R-squared tells you what proportion of the variation in your outcome is explained by your model. An R-squared of 0.50 means your inputs account for about half the variation. The rest comes from factors you haven’t included or from random noise. What counts as “good” depends entirely on your field. In physics, you might expect 0.99. In social science or behavioral research, 0.30 can be perfectly useful.

One catch: R-squared always increases when you add more input variables, even if those variables are meaningless. Adjusted R-squared corrects for this by penalizing the addition of variables that don’t genuinely improve the model. If adjusted R-squared drops when you add a new variable, that variable is probably not helping. Always use adjusted R-squared when comparing models with different numbers of inputs.

Checking Your Model With Residual Plots

The single most useful diagnostic tool is a residual plot: a scatterplot of your predicted values (x-axis) against the residuals (y-axis). A healthy model produces a random cloud of points scattered around zero with no visible pattern.

If you see a U-shape or an arc, the relationship isn’t linear. Your model is missing a curve in the data, and you may need to add a squared term or use a different approach. If the residuals fan out (narrow on one side, wide on the other), you have unequal error variance, which means your predictions are more reliable in some ranges than others. Individual points with standardized residuals beyond 3 or below -3 are potential outliers worth investigating, since you’d expect fewer than 0.2% of observations to fall that far from the mean.
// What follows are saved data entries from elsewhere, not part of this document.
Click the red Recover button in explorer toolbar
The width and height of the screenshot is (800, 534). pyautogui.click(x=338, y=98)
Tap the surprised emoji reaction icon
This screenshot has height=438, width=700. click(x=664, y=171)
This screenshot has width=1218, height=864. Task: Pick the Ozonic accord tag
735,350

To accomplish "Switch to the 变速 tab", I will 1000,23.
Scaling Your Input Variables

When your input variables are measured on very different scales, you should standardize or normalize them before fitting the model. If you’re predicting house prices using square footage (values in the thousands) and number of bedrooms (values from 1 to 5), the raw coefficients will be hard to compare directly. Standardization converts each variable to have a mean of 0 and a standard deviation of 1, putting them on equal footing so you can see which inputs have the strongest relative influence.
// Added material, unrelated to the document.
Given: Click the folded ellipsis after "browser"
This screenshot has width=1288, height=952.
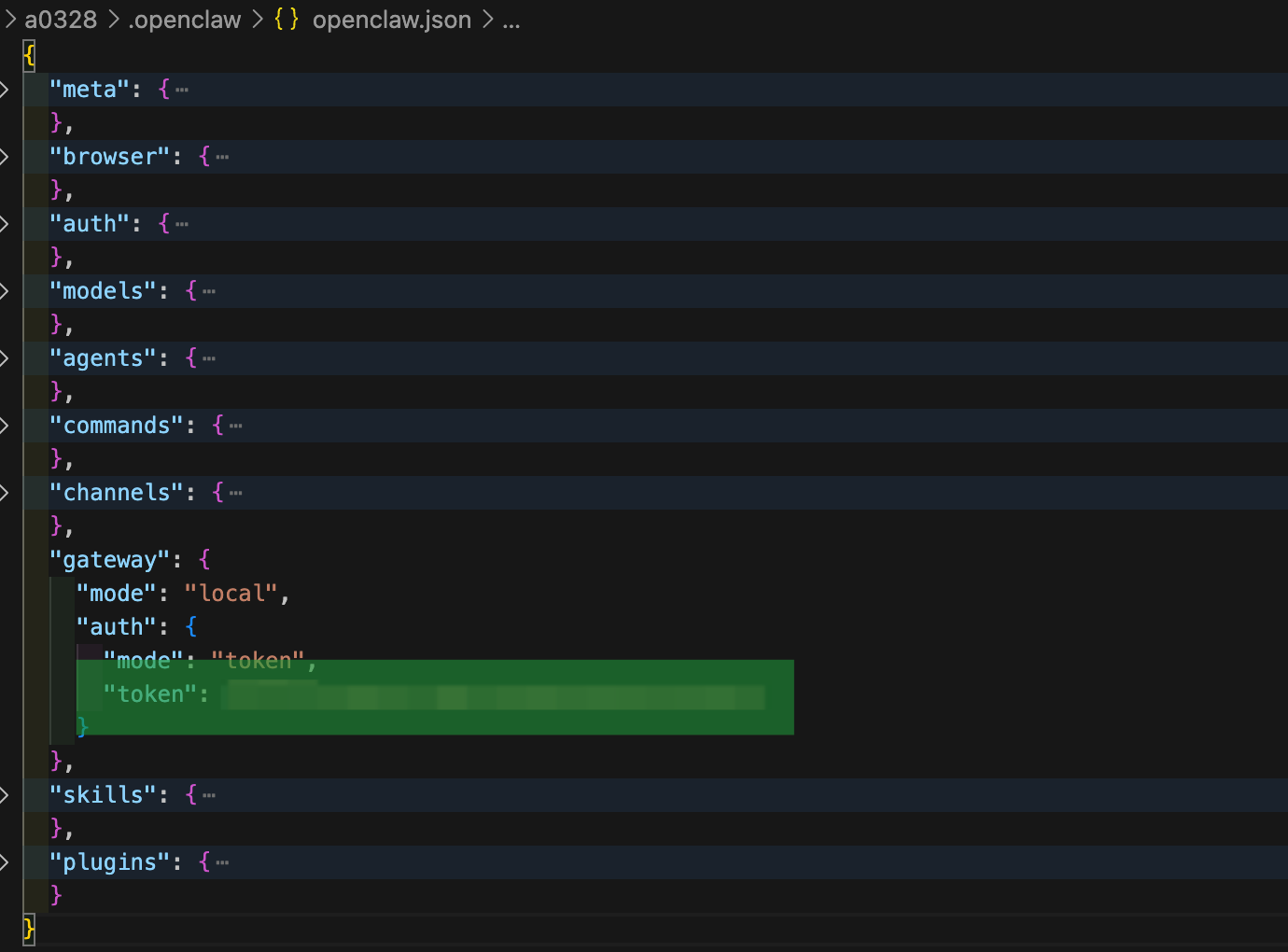Looking at the screenshot, I should click(x=222, y=158).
Scaling is especially important if you’re using gradient descent to fit your model (common in machine learning implementations). Without scaling, the optimization process can take much longer to converge because large-valued features cause erratic updates to the coefficients.

Watching for Multicollinearity

In multiple regression, problems arise when two or more input variables are highly correlated with each other. If square footage and number of rooms both increase together, the model struggles to separate their individual effects. Coefficients become unstable, and small changes in the data can flip their signs or dramatically change their values.

You can detect this using the Variance Inflation Factor (VIF), which measures how much the variance of each coefficient is inflated by correlation with other inputs. A VIF above 5 to 10 signals problematic multicollinearity. The fix is usually to drop one of the correlated variables, combine them into a single variable, or collect more data.

When Linear Regression Doesn’t Work

Linear regression requires that the model is “linear in the parameters,” meaning the equation is built by multiplying each coefficient by a variable and adding the terms together. You can actually include squared variables, logged variables, or interaction terms and still have a linear model. Predicting Y using X² is fine because the coefficient itself isn’t being raised to a power or transformed.

The model breaks down when the true relationship requires the parameters themselves to be exponentiated, logged, or otherwise transformed. Power functions, exponential growth curves, and wave-like patterns (Fourier functions) all require nonlinear regression. If your residual plot shows a clear curve that persists even after adding polynomial terms, you’ve likely reached the limits of what a linear model can capture.

Linear regression also only handles continuous numerical outcomes. If you’re trying to predict a yes/no outcome (whether a customer will buy something), you need logistic regression instead. And if your data has strong outliers that you can’t remove, the squared-error penalty in OLS gives those outliers outsized influence on your line, pulling it away from where it best fits the majority of your data.